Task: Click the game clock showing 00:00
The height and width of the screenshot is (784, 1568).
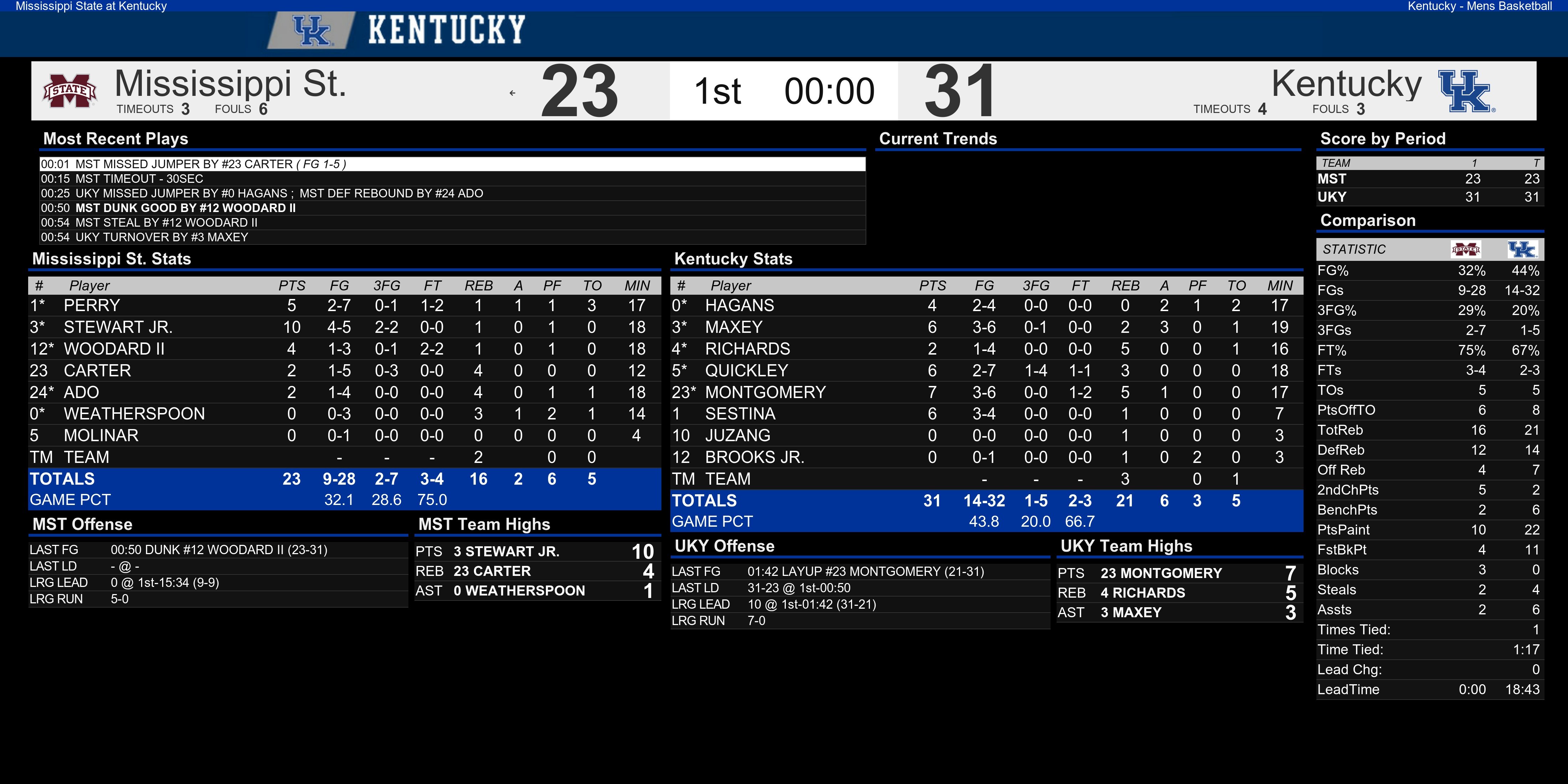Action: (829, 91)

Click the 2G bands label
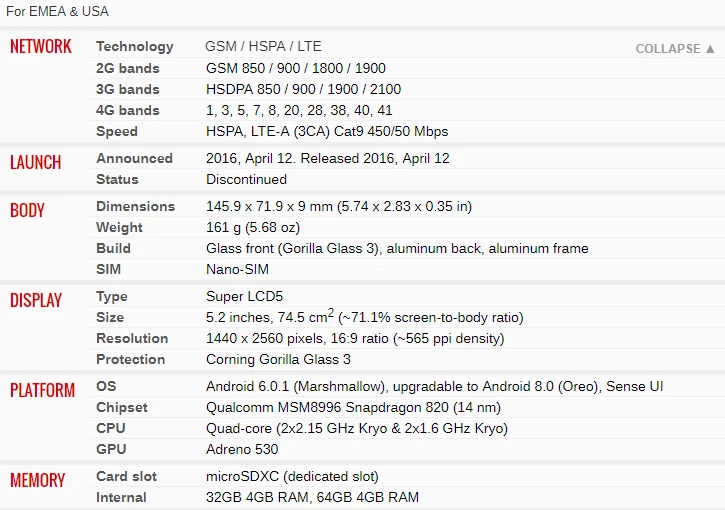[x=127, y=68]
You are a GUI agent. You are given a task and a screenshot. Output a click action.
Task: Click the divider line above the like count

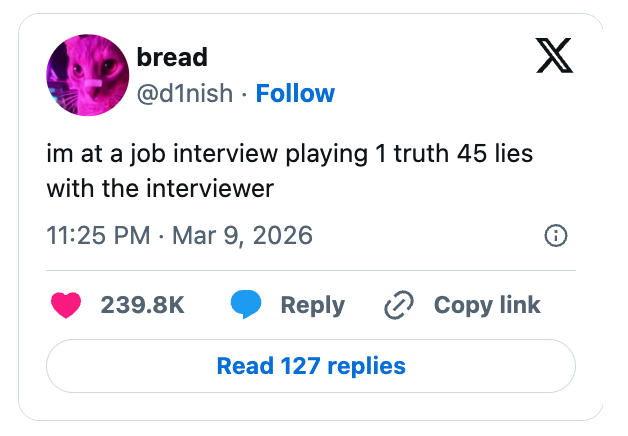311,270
..............................
• [Directions] Starting where a line contains "You are a GUI" and finishing at the last line above, set down every line exactly as it reads, with no pictures.

• [Answer space]
You are a GUI agent. You are given a task and a screenshot. Output a click action.
Task: Click the divider line above the like count

311,270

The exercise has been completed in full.